The reasonable thing to do is configure the primary router to consider the travel router a guest, which I’m working on now. Thanks for your replies alzhao.

Thanks anyway, but 12+ hours and 3 routers later and I’ve completely given up.
Has very little/nothing to do with GL.iNet devices as I ran into much of the same problems with an extra FreshTomato router. The way my networks are bridged, seems nigh-impossible to restrict access to devices on the subnet of the most upstream router from the first router or an intermediate router. Or at least, I can’t figure it out.

Consider this closed.
May want to rename title, “How to allow access to only internet (not devices) in WAN subnet?” or something, I seem unable to.

I believe there are solutions.

Using firewall

You can drop data if the source IP is from 192.168.9.x and to 192.168.10.x, but not 192.168.10.1
You need to put the iptables rules in the router’s firewall. (sorry to ask you to write the iptable rules by yourself)

In Luci UI you can try the following (not verified)
Pls note you may need more detailed rules. You cannot drop all data to 192.168.10.1 because you will have no DNS

Using VPN

Another solution is to set up vpn on the mini router. Once vpn is connected it shield your main router totally.

2 Likes

I haven’t tried adding adding custom iptables rules - that is a good idea. I will try it when I get some time. Thank you.

Just FYI I did try a Traffic Rule through the Luci UI. I couldn’t make it work. I tried to set it as broadly and simply as possible with the following three:

Source zone: any zone
Destination zone: any zone
Destination address: 192.168.10.146
Action: reject
(labeled as a "forward")

Source zone: this device
Destination zone: any zone
Destination address: 192.168.10.146
Action: reject
(labeled as an "output")

Source zone: any zone
Destination zone: this device
Destination address: 192.168.10.146
Action: reject
(labeled as an "input")

None of them made a difference, I was able to ping 192.168.10.146 perfectly fine from both guest wifi and regular wifi (I set the rules broadly for best chance of a result).

I also tried rearranging the rules in case an “allow” was overriding a “deny”, or something, but it made no difference.

Stupid question:

Did you save and applied, or rebooted?

Maybe just set up a vpn on the router.

Good point, perhaps the firewall wasn’t restarted?

Anyway I got this to “work”. iptables on the router with the guest wifi didn’t help (at this point it’s a FreshTomato router, not a GL.iNet router, sorry I don’t have info on that), presumably because it’s bridged to my primary router. iptables on my primary router (the 192.168.10.X subnet) did take effect, as noted by how many packets the rule matched in iptables log, and my Google Home Hub being unable to find the LIFX LEDs with the rules enabled.

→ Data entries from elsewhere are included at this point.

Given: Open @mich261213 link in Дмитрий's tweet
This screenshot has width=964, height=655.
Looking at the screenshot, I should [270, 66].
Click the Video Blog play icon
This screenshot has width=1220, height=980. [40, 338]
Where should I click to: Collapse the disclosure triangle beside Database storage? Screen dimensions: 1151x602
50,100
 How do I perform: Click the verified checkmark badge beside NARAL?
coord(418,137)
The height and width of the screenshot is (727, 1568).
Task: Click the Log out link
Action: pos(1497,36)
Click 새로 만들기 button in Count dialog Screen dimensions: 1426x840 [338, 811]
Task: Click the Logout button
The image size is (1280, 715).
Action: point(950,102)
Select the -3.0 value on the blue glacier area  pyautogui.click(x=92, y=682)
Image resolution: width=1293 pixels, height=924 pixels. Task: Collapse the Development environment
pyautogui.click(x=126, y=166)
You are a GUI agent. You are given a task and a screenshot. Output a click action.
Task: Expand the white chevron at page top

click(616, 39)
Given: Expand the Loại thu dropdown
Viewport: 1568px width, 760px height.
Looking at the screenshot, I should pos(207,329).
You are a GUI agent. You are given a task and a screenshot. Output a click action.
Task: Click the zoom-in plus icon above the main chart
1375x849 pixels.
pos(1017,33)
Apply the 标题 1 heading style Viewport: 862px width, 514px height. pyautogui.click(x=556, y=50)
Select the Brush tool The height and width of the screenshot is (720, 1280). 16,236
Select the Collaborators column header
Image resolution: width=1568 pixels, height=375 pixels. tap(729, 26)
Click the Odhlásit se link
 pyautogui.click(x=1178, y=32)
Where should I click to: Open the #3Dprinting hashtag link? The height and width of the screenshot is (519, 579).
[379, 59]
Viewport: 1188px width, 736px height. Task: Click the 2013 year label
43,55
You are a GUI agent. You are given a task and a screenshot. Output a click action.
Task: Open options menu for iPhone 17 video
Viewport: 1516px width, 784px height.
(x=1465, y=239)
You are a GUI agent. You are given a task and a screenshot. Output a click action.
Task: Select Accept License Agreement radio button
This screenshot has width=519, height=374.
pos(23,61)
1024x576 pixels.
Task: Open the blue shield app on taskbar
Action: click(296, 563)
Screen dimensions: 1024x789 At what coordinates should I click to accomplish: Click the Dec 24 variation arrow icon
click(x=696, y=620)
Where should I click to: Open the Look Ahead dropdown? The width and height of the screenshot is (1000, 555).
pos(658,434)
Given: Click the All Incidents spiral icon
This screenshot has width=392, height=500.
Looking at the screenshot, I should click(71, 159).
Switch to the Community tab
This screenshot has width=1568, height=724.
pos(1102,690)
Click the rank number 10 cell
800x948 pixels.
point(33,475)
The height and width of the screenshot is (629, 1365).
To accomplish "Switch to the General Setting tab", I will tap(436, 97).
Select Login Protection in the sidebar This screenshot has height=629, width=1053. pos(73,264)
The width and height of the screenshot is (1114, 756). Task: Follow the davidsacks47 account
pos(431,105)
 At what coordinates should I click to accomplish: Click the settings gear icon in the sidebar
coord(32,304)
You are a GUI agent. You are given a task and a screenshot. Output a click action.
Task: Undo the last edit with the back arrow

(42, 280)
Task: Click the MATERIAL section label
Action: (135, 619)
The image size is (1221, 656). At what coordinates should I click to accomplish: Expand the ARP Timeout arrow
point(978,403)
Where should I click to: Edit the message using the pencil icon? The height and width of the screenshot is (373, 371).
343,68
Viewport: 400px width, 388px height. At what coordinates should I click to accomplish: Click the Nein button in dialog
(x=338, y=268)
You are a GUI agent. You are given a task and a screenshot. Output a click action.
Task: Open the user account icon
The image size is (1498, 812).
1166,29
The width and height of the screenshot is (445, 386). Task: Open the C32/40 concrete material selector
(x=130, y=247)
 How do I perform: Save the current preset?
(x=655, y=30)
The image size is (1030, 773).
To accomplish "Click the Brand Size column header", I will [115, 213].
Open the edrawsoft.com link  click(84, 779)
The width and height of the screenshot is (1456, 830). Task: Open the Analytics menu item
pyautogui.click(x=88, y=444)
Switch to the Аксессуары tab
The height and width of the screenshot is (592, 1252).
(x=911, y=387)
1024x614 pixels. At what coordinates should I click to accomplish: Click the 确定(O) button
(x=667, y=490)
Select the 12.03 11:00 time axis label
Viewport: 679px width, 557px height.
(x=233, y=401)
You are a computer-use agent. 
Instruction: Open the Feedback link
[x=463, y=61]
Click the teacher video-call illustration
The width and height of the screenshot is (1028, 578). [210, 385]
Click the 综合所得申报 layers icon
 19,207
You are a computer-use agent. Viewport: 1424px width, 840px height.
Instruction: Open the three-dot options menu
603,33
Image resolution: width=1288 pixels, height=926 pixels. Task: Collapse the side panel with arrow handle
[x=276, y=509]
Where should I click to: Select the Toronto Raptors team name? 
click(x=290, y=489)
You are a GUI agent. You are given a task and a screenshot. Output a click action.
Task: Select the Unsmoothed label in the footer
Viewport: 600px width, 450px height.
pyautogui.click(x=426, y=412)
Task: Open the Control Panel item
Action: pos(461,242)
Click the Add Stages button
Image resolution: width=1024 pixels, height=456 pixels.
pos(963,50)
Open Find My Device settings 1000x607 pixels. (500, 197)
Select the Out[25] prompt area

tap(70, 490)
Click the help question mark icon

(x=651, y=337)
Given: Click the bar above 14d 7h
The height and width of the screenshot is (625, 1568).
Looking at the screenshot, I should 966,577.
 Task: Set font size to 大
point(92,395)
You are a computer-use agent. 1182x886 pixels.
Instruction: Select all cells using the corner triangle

Unfortunately it was all useless. I blocked both incoming and outgoing packets to my LIFX LEDs and while it successfully disabled their cloud access, it did not disable LAN communication (so the exact opposite of what I wanted).

I can only guess this is because the cellphone app sends UDP packets that aren’t dropped by the router firewall??? I thought those could be routed too, but rejecting everything only blocked cloud access.

Thanks for the help alzhao, I’m going to take this up with LIFX support I guess, even though I’ve had to deal with this for 3+ years, apparently not everyone is so afflicted by incredibly unresponsive lights (across multiple router swaps).

OK. No problem.

But can you let me know why you do this? Usually people do this because they don’t want the IoT device connects to their private network because of security concerns.

LiFX connect direct to their cloud, right?

Yeah. This is not my reason. I just want the damn lights to work. They only respond correctly about 60% of the time.

LIFX uses both LAN and cloud. The smartphone app prefers to work over wifi, and it’s less reliable over wifi, possibly because of the choice of UDP??? But it’s really bad, UDP shouldn’t be this bad. People on the LIFX forums say when they write Python programs, it works 100%, thus the app is explicitly coded badly.

Turning off wifi every time I open the LIFX app is extremely annoying (and slow).

Honestly the lights glitch even with wifi disabled on my phone, and through voice commands with my Google Home Hub… both cloud, so… meh.